Pobres do mundo, uni-vos!!!
11/09/2005
- Opinión
O filósofo argentino Enrique Dussel já ensinou que só há um pré-suposto ético
universal: a vida do pobre. Ele diz que este deve ser o parâmetro a “sulear”
(direcionar para o sul) qualquer de nossas ações. O pobre, o caído, o oprimido,
o massacrado, o excluído da vida digna. Para Dussel, a vítima é real, e
precisa do gesto ético. Isso vale tanto para quem vive em Florianópolis quanto
para os viventes da Malásia ou da Sibéria. O pobre, diz Dussel, está perdido e
sozinho na dor. Precisa de que as mãos se estendam e o amparem, não como um
gesto caridoso de musculação de consciência burguesa, mas como um compromisso
real, verdadeiro.
O grito ético de Dussel parodia um outro, dado no século XIX, quando Marx e
Engels bradaram, num tempo de nascimento do capitalismo: trabalhadores do
mundo: uni-vos. Hoje, no 2005, o grito que se faz necessário é: pobres de todo
mundo: uni-vos. E qualquer um que veja televisão sabe o motivo. A tragédia em
Nova Orleans desvelou para o mundo o quanto os ricos e poderosos estão se
lixando para os pobres. Nenhum discurso poderia ser mais contundente quanto o
ato que foi praticado naquela cidade de maioria negra. Ameaçado pelo furacão,
o governo estadunidense lançou o alerta de aviso para os seus iguais: os
brancos e ricos. “Salve-se quem puder”, disseram as mensagens oficias. Quem
teve carro e dinheiro para sair da cidade se foi. Os pobres, os desvalidos, os
deserdados, sem dinheiro e sem vale-avião tiveram de ficar. E ali estiveram
abandonados às águas, à doença, à morte. Os que sobreviveram agora são vistos
como um “entrave problemático” na vida feliz do Texas.
Os pobres dos Estados Unidos viram e sentiram na pele a dor de ser largado à
própria sorte, coisa que os soldados estadunidenses fazem todos os dias nos
cantões do mundo que ocupam com suas armas e botas. Assim são deixados os
pobres do Afeganistão, do Iraque, da Colômbia, de Granada, da Palestina, do
Paraguai e de tantos outros países. Os ricos pegam suas famílias, seus
cachorros, suas jóias, e se mandam, protegidos. Os pobres ficam entregues à
tragédia. É assim em qualquer lugar. Seja onde os estadunidenses invadem com
tropas e bombas, seja onde invadem com políticas econômicas predadoras e
acordos comerciais espúrios. O país de Bush é um Midas às avessas: tudo o que
toca vira dor.
Na África, todos os dias são dias de furacão. Ali grassa a doença, a fome, a
dor, a miséria humana. O grande continente, ocupado, dividido e devastado pelo
poder europeu, até hoje não se levantou. Lá, milhões de pobres vivem o
desespero do abandono, morrendo como moscas sem que nenhum helicóptero
salvador aponte no horizonte. E, quando vem é para trazer mais desgraça. A
“grande esperança branca” - sempre humanitária nos filmes de Hollywood – é, na
verdade, predadora e selvagem. Na África, os poderosos matam os pobres em nome
de diamantes, minerais e marfim. A vida do pobre vale nada. A vida vive de
teimosa.
E assim é em todo o planeta. Basta que se passe numa livraria qualquer e se
pegue o livro do fotógrafo Sebastião Salgado chamado Êxodus. Nele está exposta,
através de cruas imagens congeladas, a vida do pobre, do migrante, do que
precisa andar pelo mundo em busca de um naco de pão. Do que está abandonado,
perdido, assustado, quase perdido de sua humanidade.

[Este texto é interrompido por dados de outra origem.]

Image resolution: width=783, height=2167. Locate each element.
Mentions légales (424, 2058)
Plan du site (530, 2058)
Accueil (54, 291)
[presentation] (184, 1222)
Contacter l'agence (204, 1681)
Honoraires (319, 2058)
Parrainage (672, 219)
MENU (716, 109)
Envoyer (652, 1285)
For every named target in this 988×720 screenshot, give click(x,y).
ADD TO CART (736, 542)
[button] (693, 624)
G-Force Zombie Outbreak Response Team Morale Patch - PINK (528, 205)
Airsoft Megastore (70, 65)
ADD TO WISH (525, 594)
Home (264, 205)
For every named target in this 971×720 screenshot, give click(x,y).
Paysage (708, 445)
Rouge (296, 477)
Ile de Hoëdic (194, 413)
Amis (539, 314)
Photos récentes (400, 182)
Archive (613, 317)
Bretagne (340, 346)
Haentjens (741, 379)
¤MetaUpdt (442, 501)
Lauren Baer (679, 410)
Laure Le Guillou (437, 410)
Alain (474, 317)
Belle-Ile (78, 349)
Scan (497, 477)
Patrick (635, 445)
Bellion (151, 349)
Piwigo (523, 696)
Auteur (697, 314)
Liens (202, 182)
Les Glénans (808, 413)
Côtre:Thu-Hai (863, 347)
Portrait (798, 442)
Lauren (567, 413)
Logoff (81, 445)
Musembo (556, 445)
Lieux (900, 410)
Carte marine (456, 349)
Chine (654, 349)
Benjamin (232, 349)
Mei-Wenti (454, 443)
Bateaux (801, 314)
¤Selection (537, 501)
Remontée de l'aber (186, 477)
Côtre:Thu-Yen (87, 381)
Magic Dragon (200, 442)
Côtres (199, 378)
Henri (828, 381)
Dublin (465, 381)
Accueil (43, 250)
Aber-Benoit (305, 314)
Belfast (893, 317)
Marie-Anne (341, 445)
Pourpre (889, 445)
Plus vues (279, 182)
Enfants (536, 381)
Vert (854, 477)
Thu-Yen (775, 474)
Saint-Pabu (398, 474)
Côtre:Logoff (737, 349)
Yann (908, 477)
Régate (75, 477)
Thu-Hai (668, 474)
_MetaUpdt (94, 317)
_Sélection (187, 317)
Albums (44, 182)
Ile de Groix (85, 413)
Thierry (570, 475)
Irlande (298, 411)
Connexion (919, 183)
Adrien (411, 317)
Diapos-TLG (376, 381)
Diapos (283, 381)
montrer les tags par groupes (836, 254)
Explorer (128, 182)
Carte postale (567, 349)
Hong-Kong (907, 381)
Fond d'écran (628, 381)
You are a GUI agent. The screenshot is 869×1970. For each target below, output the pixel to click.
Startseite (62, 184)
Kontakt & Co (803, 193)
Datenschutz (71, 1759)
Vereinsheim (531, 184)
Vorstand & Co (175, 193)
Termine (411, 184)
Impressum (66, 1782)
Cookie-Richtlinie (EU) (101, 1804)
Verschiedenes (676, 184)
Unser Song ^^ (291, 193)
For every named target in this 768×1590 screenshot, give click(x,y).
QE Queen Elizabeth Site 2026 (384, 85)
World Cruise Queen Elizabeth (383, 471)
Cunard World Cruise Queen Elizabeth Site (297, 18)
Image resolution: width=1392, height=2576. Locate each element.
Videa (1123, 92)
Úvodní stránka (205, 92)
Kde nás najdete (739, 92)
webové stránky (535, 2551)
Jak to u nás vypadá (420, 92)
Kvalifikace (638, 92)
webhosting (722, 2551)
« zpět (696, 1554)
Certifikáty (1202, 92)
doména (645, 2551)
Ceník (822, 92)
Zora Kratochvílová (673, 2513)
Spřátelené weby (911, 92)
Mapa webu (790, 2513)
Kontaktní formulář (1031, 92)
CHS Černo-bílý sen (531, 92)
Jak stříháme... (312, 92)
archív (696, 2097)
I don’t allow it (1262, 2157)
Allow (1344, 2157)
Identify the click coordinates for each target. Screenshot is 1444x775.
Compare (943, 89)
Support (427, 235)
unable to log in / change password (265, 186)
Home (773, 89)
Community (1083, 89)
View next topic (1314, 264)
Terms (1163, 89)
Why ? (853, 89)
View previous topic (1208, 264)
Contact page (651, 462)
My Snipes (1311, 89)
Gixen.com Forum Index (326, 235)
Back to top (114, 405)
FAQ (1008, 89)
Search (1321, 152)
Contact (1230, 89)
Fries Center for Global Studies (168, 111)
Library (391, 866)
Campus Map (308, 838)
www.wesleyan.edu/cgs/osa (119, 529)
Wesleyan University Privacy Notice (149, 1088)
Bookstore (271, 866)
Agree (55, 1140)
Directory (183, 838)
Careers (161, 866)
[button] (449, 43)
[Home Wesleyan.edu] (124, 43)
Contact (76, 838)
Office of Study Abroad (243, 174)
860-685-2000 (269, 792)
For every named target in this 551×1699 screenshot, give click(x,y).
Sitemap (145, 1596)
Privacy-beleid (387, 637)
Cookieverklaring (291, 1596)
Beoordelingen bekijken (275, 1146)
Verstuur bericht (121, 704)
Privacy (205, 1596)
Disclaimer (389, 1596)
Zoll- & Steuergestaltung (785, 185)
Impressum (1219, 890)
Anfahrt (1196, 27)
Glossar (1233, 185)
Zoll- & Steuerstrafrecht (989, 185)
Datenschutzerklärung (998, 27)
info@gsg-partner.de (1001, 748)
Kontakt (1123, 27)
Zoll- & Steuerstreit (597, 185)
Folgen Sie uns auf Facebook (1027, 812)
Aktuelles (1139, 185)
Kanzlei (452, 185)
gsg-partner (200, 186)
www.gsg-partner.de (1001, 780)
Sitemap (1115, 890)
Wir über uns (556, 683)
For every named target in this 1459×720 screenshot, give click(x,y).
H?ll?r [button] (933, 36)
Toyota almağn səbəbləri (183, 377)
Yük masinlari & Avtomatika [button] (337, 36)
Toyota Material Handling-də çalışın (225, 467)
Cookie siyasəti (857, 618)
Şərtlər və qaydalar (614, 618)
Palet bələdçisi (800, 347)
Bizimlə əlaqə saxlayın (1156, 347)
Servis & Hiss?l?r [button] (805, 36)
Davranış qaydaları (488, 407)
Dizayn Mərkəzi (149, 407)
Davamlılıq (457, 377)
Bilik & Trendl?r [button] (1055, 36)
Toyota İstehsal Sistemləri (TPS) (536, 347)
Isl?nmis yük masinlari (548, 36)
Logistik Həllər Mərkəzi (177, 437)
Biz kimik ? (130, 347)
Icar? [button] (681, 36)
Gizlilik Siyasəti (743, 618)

Mas, nem mesmo diante de tanta dor o mundo burguês se compadece. Na Europa,
meninas queimam prédios onde vivem negros africanos fugidos da fome. Em Paris
queimam os argelinos que procuram um lugar para viver em paz. Queimam índios
em Brasília, por pura brincadeira com um “desigual”. A vida do pobre é nada.
Aqui, na Índia, no Senegal, no Alaska.
Então, o nosso desafio aí está: estar com o caído, caminhar com ele, promover
a vida de quem está perdido. Não em condolência. O pobre não precisa da pena
de ninguém. O que os pobres precisam é do compromisso e da visão. Compromisso
de quem - embora pobre - ainda tem o básico para viver, e visão para si mesmo.
No outro – irmão - pode encontrar um braço de amparo e possibilidade de
emergir. Mas, o mais importante é a visão. Poder ver que, unidos, são maioria
e podem vencer qualquer dor. E, assim, juntos, poderemos construir o mundo
socialista, aquele em que todos terão direito a vida digna, com riquezas
repartidas e felicidade. Esse é nosso compromisso ético. Assim será!